Scientists who tested the slime-inspired product found that two post-stamp-sized sticky squares were enough to support a weight of 87 kg (192 lb) in the form of a volunteer student engineer .
The unusual substance overcomes a problem that researchers in the field have been struggling with for decades, that glues can be weak and reversible, or strong and irreversible, but never, it seems, strong and reversible.
Scientists from the University of Pennsylvania pondered the problem when they realized that molluscs might have the solution. "Snails are the perfect example," said Shu Yang, professor of materials science, who led the work. "When they move, the mucus that they produce is a viscous liquid, but when it dries, they stay stuck."
Yang and his colleagues created the new glue from hydrogel, a form of polymer network containing a lot of liquid water.
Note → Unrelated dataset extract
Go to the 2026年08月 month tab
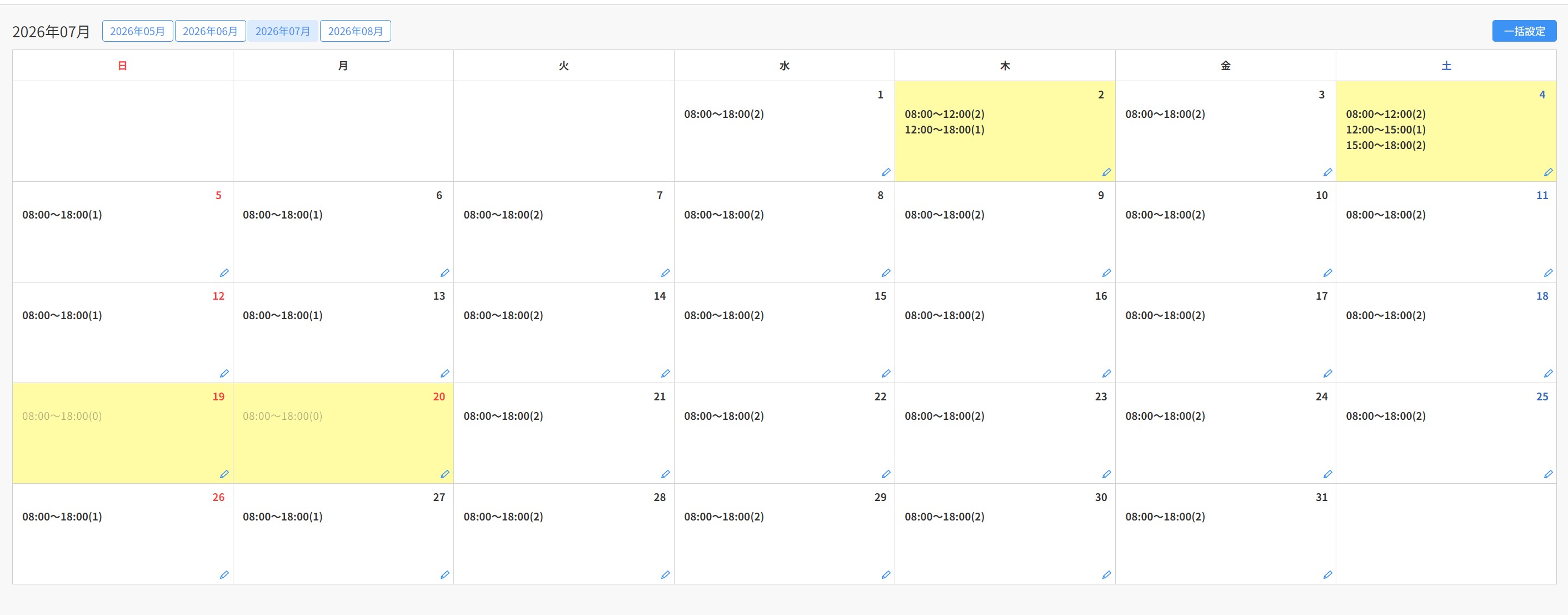This screenshot has height=615, width=1568. click(x=356, y=31)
In the wet state, the hydrogel infiltrates and spreads into the smaller cracks and contours of a surface. But when it dries, it locks.
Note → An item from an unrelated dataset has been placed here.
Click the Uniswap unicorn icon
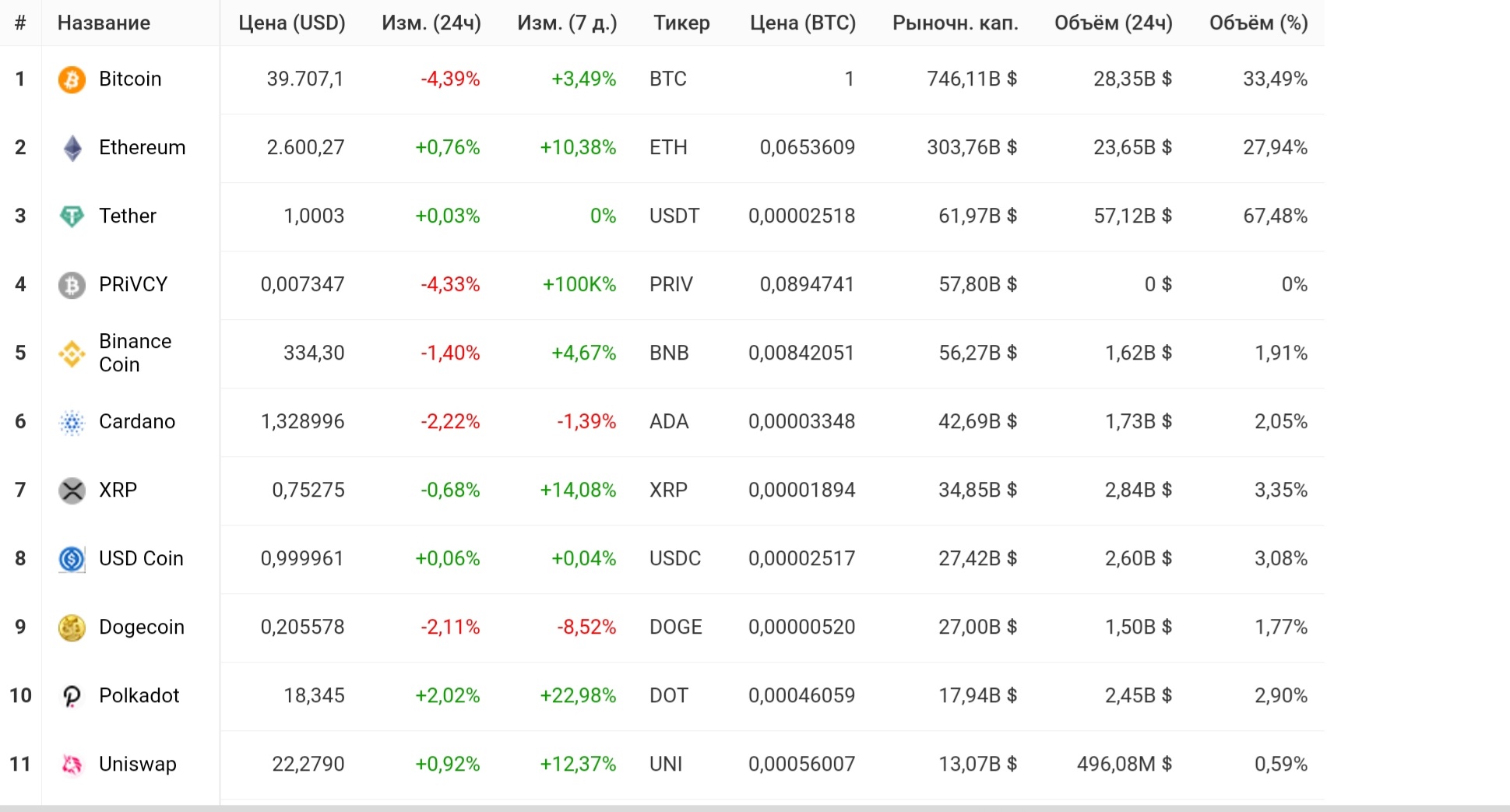This screenshot has height=812, width=1510. point(72,765)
Experiments with the new glue showed that it was incredibly strong in the dry state, but quickly softened and relaxed gently when water was added to rehydrate the hydrogel. Laboratory tests have shown that the glue can be applied and detached from the butterfly wings without harming delicate fabrics.
Rather than a liquid squeezed into a tube, the adhesive is applied to thin, thin patterned plates featuring tiny channels to allow water to enter and exit. The glue dries naturally in the air, or more quickly when it is heated, and comes off with a well placed water jet. The use of water to peel off the adhesive means that it can only be used in dry environments, although Ms. Yang said her team was looking for similar materials that would would rather be softened with heat or electricity.
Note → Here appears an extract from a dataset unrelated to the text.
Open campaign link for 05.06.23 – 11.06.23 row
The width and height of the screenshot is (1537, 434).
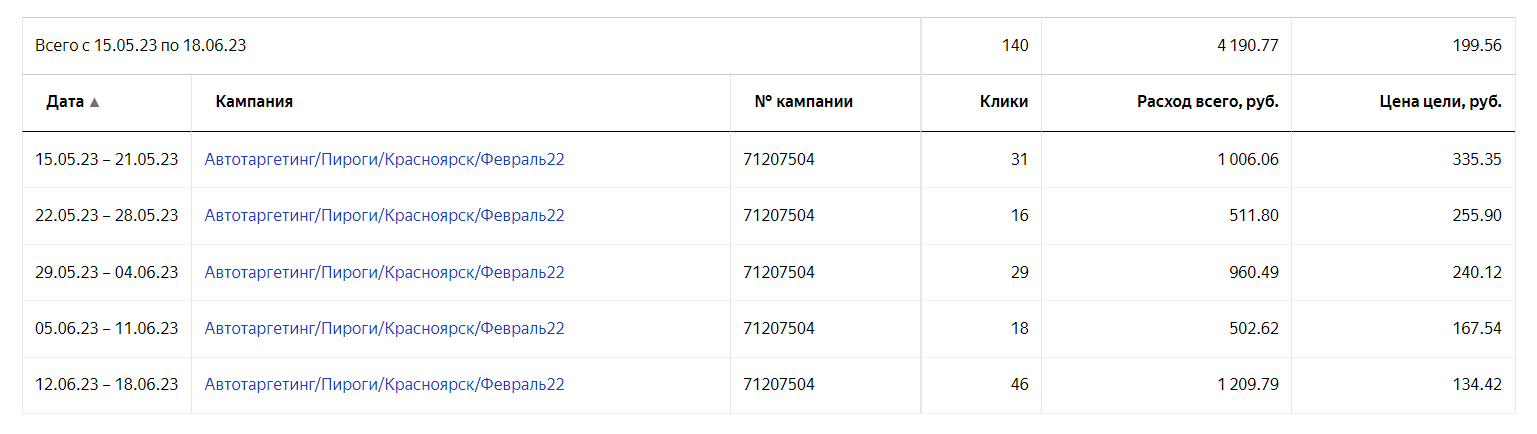384,328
The hydrogel glue imitates something that snails use to protect themselves from dehydration in dry weather. Instead of sliding over a layer of wet mucus, mollusks create a hard, dry layer that locks onto the grooves and troughs of the surface they are on. This membrane, known as an epiphragm, seals the base of the snail and prevents it from losing too much water.
As with an epiphragm, the glue works best on rough surfaces, but Mr. Yang said that the adhesive was still effective on the glass. "The surface does not have to be very, very rough, because any type of surface has a certain roughness," she said. The details of the work are published in the Proceedings of the National Academy of Sciences.
Nurses would welcome the presence of a reversible glue. Medical journals describe many cases of people sticking their ears and sticking their eyelids after taking the adhesive for drops for the ears or eyes. In one case, a carpet upholsterer glued his hands with glue. He was only released when the doctors referred him to a cosmetic surgeon who dissolved the acetone glue.